MBX Systems, a Chicago-area technology manufacturer, exemplifies how the smooth flow of information between line workers and executives can help a company trim fat quickly.
MBX, which makes custom appliance platforms for software vendors, has been growing fast. The company reported 27% revenue growth for 2012. And last October, MBX expanded its manufacturing space eightfold with a move from its former headquarters in Wauconda to a larger facility in Libertyville.
Going Lean
Len Petty CFO MBX SystemsTo help create a leaner culture in the midst of this expansion, CFO Len Petty implemented a lean-oriented campaign called Net Driver to solicit ideas from MBX’s department heads for ways to work more efficiently. The program began in January, and it has already produced a number of efficiency improvements for MBX.
One such improvement is a new workstation format dubbed Super Cell that has increased MBX’s manufacturing throughput.
“Super Cell allows us to increase the speed and volume with which we configure our servers,” Petty says. “The idea came from our production people. It’s a way of concentrating work activities so they’re in a smaller area with less touch time and less moving around. It has really helped us. We use less labor and we have less overtime. Based on labor hours, we have about a 5% improvement in efficiency. We estimate this setup alone is saving us between $17,000 and $18,000 a year.”
More Drivers
Other efficiencies the Net Driver program has produced include an improved system to build small orders by having one builder handle them from start to finish, and a new vendor management process that has driven down material costs.

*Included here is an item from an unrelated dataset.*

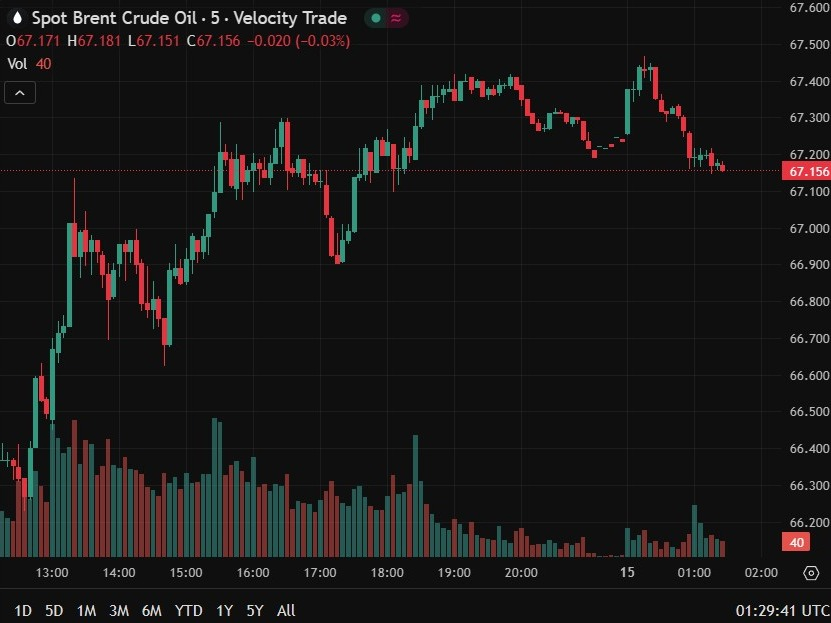Click the Vol 40 indicator label

(29, 64)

“We’ve been working with our vendors and our engineering department to consolidate our SKUs, and leveraging that with our vendors to get the most efficient purchase process out of it,” Petty says.
MBX’s executive team plans to evaluate the Net Driver initiative this fall to see if they want to continue the program in the same format or make changes to it.
“I have a feeling we’ll stay with it,” Petty says. “It’s really just another way for us to have a more efficient, healthy business. It keeps everybody involved. It keeps us innovating and looking for better ways to do things. And we’re seeing the results of these cumulative efforts in our bottom line.”